• [WORK TASK]
Please answer these questions from the abstract on regulatory T cells below:
(a) To which two genotoxic agents were the donor PBMC exposed?
(b) Up to how many hours after exposure were apoptotic cells measured?
(c) Which two anti-apoptotic proteins were compared between Treg and Teff?

• [EXTRACT]
Regulatory T-cells are more resistant to genotoxic agents compared to effector T-cells

Background: Both host and graft regulatory T cells (Treg) may provide protection from graft-versus-host disease (GVHD) in the mouse system. Findings from a murine model of syngeneic GVHD suggest that host Treg preferentially survive a lethal dose of irradiation and confer protection from disease. In humans, various combinations of genotoxic agents are actually used for myeloablative conditioning. The sensitivity of human Treg to DNA damage induced apoptosis has so far not been investigated. Objective:To evaluate the resistance of Treg to apoptosis induced by genotoxic agents compared to effector T cells (Teff) in vitro. Materials and methods: PBMC of healthy donors were exposed to either ionizing irradiation or etoposide. After incubation, samples were labelled with annexin V FITC or anti-activated caspase 3 FITC combined with monoclonal antibody conjugates to CD4, CD25 and CD127 or to surface antigen CD4 and transcription factor FoxP3. Propidium iodide or fixable infrared viability dye were included in the staining protocol as dead cell markers. The frequency of apoptotic cells among Treg and effector CD4+ T lymphocytes was determined by flow cytometric analysis at different time points (up to 72h). CD45RA staining was used to analyse the role of differentiation for resistance to apoptosis. Expression of anti-apoptotic proteins bcl-2 and Bcl-xL by Treg and Teff was compared. Results: Both activation of caspase 3 and exposure of phosphatidylserine following DNA damage in vitro was observed with significantly higher frequency in Treg compared to effector CD4 lymphocytes. This effect was observed in both etoposide treated cultures and those exposed to ionizing irradiation. Similar results were obtained by identifying Treg as CD25highCD127- or as FoxP3+ events. The resistance to DNA damage by Treg could not be explained by their differentiation to a CD45RA negative memory phenotype. When measured as mean fluorescence intensity, anti-apoptotic proteins Bcl-2 and bcl-xL were not more expressed by Treg compared to Teff. Conclusion: Our observations suggest a higher resistance to DNA damage of regulatory T cells compared to effector T cells in vitro. The higher resistance cannot be explained by differentiation to a memory phenotype or differential expression of anti-apopotic proteins bcl-2 and bcl-xL. The higher resistance to genotoxic agents of Treg could affect the relative size ratio of Treg to effector T cells following conditioning.

• [GIVEN RECORDS]
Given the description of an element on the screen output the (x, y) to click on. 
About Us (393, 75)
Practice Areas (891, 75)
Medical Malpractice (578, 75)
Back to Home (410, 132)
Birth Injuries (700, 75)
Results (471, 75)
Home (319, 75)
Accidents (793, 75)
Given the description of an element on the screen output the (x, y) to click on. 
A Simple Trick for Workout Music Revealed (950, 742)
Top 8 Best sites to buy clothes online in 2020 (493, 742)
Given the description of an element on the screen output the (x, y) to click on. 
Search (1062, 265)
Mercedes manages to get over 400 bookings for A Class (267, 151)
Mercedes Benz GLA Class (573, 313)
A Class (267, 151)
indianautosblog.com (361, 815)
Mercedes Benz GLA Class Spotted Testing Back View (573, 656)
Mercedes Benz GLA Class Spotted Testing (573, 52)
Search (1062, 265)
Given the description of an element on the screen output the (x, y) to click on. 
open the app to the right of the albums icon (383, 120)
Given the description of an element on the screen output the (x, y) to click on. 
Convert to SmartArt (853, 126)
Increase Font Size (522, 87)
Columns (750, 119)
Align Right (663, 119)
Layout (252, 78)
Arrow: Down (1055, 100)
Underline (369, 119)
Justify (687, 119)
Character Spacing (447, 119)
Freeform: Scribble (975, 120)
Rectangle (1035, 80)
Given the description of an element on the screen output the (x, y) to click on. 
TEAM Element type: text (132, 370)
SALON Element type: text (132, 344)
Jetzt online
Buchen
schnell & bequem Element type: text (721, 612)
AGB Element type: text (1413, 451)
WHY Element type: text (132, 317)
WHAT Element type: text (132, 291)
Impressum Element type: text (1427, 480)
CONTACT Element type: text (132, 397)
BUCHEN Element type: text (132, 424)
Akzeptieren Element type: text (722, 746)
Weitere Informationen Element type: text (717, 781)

• [SOLVED EXERCISE]
(a) Ionizing irradiation and etoposide.
(b) Up to 72 hours.
(c) Bcl-2 and Bcl-xL.